Some experts argue that, if left unchecked, the economic development tool can perpetuate inequality, especially as neighborhoods, including those on the Beltline, are thriving and gentrifying.
By design, they exist to lift up distressed neighborhoods. But they should end when they have served their purpose so the city can redirect revenue from higher property taxes and redevelopment to schools, basic city services and affordable housing, said Dan Immergluck, author of ”Red Hot City: Housing, Race, and Exclusion in Twenty-First-Century Atlanta” and professor emeritus at Georgia State University.
“The trend in good policy has been to shorten them,” Immergluck argued, adding that Dickens’ proposal “is the opposite of good practice.”

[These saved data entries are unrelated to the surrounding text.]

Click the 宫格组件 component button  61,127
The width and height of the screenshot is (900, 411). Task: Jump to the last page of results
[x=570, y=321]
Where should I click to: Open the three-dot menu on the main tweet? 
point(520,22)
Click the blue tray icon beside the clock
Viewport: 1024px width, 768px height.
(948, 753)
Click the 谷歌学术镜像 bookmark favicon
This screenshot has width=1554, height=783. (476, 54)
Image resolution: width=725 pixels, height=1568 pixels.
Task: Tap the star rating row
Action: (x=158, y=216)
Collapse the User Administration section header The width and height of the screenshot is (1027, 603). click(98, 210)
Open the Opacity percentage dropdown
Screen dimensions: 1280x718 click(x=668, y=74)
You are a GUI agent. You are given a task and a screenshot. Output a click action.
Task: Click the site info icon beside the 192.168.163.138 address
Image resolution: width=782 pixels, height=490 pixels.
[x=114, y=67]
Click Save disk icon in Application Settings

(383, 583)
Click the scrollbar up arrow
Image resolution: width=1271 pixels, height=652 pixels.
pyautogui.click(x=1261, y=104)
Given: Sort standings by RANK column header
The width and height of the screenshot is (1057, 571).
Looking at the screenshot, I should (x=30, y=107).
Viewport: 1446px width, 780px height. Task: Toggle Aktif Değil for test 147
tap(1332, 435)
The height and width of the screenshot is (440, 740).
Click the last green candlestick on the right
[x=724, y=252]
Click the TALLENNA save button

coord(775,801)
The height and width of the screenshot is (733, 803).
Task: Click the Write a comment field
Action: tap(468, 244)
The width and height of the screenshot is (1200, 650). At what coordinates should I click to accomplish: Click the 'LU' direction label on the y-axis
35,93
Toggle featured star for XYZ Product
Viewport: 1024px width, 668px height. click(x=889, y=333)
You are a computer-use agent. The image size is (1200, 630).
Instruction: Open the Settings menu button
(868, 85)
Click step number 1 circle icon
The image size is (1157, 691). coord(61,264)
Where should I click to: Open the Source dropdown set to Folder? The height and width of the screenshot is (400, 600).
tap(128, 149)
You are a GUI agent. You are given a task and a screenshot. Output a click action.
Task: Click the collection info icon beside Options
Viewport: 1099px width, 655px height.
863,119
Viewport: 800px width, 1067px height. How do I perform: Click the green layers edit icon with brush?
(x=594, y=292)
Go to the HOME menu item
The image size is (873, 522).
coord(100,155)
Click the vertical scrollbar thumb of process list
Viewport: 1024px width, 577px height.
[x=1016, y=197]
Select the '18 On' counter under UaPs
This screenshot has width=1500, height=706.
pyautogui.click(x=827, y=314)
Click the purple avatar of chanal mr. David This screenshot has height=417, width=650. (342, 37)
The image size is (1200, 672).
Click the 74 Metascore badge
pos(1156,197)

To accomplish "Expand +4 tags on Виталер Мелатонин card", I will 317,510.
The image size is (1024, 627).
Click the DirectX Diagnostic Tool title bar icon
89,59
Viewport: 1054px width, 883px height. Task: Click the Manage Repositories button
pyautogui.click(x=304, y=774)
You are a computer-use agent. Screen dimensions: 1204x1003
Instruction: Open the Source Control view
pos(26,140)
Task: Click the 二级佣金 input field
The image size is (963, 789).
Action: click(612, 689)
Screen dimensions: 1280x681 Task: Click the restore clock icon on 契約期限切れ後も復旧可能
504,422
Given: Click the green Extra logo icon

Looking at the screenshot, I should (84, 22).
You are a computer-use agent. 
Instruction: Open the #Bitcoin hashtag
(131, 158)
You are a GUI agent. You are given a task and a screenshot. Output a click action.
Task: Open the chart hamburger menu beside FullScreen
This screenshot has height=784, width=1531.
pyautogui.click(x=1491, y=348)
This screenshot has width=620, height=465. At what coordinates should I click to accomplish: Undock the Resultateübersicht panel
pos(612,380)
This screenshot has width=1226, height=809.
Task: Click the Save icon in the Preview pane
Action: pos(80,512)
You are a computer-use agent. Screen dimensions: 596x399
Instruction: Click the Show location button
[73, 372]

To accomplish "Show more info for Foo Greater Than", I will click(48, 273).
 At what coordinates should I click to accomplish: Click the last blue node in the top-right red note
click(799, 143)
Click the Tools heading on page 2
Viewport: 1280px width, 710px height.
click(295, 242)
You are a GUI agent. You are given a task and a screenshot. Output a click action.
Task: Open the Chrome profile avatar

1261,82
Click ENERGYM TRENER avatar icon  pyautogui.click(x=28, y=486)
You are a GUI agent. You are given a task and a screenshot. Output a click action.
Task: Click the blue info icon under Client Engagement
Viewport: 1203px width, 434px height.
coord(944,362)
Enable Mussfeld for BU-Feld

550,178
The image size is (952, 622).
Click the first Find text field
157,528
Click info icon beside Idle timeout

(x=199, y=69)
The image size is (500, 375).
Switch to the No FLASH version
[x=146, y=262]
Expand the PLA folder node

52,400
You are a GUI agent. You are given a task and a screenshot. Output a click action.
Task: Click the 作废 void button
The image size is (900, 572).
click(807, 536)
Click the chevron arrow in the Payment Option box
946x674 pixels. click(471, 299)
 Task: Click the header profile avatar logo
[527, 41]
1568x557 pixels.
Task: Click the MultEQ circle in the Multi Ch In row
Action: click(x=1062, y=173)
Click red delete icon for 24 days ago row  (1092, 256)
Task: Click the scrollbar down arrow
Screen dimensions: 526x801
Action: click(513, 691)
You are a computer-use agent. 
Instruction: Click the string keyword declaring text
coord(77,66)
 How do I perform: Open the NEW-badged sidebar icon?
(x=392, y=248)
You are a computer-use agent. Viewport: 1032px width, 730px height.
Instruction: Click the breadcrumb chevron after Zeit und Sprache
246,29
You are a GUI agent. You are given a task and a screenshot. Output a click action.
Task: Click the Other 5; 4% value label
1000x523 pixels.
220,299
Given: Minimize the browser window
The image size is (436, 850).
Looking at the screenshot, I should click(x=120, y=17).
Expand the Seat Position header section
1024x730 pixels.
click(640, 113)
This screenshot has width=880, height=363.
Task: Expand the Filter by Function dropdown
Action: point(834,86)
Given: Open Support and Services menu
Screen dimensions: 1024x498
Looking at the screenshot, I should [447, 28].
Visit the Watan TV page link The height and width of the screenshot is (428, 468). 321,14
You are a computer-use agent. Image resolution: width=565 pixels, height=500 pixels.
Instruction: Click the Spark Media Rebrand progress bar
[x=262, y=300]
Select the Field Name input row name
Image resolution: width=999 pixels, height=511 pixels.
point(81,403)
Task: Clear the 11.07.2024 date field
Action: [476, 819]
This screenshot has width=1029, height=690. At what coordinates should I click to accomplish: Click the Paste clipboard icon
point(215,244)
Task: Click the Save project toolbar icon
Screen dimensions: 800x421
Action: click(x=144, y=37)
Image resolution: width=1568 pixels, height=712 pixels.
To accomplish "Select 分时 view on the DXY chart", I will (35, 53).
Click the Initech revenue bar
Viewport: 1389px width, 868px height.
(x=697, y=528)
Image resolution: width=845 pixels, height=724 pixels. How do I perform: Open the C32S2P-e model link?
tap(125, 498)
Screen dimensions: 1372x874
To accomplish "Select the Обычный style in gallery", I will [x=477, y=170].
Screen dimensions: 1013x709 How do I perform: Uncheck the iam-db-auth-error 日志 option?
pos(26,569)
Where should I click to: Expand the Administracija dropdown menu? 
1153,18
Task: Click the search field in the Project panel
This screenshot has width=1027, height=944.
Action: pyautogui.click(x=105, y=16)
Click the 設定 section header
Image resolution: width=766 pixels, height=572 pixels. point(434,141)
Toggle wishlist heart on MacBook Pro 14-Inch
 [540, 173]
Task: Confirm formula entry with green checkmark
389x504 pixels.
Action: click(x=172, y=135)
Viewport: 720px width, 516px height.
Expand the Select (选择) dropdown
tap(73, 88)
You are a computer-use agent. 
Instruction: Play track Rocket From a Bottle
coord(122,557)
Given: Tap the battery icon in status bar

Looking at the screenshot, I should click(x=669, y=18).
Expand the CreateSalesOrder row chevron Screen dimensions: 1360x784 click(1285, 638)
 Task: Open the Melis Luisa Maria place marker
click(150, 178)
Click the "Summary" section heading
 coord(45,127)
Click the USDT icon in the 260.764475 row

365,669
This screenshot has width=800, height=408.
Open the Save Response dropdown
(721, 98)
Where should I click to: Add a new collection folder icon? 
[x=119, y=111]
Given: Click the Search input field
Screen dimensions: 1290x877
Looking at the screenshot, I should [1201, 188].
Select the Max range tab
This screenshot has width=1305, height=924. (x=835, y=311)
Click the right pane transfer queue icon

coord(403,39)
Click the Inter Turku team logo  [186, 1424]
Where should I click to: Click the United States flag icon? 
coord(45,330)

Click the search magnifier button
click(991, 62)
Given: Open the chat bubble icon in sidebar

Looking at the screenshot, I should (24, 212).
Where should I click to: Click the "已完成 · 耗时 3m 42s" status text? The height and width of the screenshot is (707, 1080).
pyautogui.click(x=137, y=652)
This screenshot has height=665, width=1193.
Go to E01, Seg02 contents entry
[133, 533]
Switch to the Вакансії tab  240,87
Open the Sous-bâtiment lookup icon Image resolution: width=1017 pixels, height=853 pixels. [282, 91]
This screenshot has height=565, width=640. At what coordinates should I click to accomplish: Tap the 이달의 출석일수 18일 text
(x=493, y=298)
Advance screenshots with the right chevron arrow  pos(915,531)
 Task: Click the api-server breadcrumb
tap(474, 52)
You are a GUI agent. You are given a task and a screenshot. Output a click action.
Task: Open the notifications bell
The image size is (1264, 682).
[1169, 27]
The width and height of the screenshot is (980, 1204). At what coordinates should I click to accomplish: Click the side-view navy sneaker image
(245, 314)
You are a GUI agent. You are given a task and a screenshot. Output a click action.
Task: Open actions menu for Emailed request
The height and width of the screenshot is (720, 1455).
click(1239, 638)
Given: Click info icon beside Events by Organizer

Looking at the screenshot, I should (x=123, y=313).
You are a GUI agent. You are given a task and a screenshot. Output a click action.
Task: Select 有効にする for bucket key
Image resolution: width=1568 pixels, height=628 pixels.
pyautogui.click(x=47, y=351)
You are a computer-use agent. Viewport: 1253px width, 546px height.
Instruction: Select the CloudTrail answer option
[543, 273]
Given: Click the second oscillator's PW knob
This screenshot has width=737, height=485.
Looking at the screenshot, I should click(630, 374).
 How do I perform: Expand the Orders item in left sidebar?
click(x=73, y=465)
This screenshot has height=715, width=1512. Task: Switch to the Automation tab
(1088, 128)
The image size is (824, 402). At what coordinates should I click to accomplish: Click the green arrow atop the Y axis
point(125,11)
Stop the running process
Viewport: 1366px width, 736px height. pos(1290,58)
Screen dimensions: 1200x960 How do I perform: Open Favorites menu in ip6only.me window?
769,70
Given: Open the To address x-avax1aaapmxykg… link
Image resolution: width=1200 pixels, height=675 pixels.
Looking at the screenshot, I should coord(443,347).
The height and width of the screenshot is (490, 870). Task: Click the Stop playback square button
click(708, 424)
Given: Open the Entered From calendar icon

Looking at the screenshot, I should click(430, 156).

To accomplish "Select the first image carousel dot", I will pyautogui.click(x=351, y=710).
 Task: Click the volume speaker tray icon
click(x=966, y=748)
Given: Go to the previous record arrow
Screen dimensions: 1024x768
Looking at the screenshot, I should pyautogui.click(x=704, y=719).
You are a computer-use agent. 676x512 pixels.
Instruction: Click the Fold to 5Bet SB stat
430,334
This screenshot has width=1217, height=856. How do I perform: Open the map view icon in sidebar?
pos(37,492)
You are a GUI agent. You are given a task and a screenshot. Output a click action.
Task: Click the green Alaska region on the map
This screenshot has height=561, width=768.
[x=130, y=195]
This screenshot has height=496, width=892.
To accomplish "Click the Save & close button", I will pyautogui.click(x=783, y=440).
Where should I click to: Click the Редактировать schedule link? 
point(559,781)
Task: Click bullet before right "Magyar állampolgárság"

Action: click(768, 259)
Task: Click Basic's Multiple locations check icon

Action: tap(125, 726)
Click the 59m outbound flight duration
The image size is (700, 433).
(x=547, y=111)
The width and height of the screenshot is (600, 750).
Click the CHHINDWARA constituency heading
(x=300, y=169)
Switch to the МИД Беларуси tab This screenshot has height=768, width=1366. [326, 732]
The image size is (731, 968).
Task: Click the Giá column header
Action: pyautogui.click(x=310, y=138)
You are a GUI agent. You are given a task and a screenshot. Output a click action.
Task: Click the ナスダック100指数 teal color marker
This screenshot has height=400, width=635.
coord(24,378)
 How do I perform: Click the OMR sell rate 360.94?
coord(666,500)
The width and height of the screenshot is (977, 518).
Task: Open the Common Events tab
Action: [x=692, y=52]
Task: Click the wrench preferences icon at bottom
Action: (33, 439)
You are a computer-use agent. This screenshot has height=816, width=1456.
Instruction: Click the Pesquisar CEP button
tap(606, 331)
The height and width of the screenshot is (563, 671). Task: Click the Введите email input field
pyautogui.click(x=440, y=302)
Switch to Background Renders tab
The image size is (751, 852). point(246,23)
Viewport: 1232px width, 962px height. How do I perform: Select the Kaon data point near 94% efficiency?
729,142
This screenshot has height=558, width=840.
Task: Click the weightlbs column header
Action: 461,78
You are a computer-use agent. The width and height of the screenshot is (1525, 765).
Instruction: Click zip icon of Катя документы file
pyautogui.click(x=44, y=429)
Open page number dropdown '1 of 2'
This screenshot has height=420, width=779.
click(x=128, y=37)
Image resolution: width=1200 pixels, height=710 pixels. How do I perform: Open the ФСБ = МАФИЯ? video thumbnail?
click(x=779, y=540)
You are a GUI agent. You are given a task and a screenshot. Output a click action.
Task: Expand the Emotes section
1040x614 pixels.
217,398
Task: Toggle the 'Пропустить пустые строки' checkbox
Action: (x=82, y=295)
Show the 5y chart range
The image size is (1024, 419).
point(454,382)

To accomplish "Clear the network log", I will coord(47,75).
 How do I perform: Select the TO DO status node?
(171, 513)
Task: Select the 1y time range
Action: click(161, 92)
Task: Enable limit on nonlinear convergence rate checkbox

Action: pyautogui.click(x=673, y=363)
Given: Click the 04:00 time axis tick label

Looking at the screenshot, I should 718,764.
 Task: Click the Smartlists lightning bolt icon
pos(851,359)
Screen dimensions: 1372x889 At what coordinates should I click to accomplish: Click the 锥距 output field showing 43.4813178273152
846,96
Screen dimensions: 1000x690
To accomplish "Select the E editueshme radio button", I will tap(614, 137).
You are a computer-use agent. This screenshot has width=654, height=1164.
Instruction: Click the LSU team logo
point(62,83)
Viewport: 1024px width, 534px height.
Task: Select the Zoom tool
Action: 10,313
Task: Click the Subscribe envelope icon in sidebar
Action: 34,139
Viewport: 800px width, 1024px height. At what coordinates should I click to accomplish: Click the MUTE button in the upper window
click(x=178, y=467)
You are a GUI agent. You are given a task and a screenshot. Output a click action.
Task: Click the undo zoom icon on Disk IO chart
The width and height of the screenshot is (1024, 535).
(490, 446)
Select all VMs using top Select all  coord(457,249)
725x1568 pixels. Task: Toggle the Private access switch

Immergluck said the Beltline and some other TADs are no longer distressed.
Only 12% of Beltline TAD affordable housing units are deeply affordable, or serve families under 50% of the area median income — an income limit of $51,000 a year for a family of four, according to Immergluck’s analysis of Beltline data.
An alternative solution is to put more money into the city’s Affordable Housing Trust Fund and raise commercial property taxes to create additional revenue for housing, he said.
In addition, Dickens is board chairman of Invest Atlanta, which will largely hold the purse strings of the TAD revenue, with limited City Council oversight and “no accountability,” Bene said.
Immergluck said the Invest Atlanta board is effectively a rubber stamp for the mayor.
“It’s just creating these shadow governments which are going to control, in their own words, billions of dollars in public dollars,” Immergluck said. “They will only be able to spend those dollars in these areas which are now mostly gentrifying, starting to gentrify or, in some cases, are already affluent.”
But English said Invest Atlanta operates under the same rules as any other public agency and is subject to open records and meetings laws. He added representatives from the City Council, Fulton County government, Atlanta Public Schools and residents sit on the board.
“Let’s take a walk through English Avenue … Vine City … you tell me whether or not (they have) the amenities anybody would want to live in a healthy, thriving neighborhood,” English said.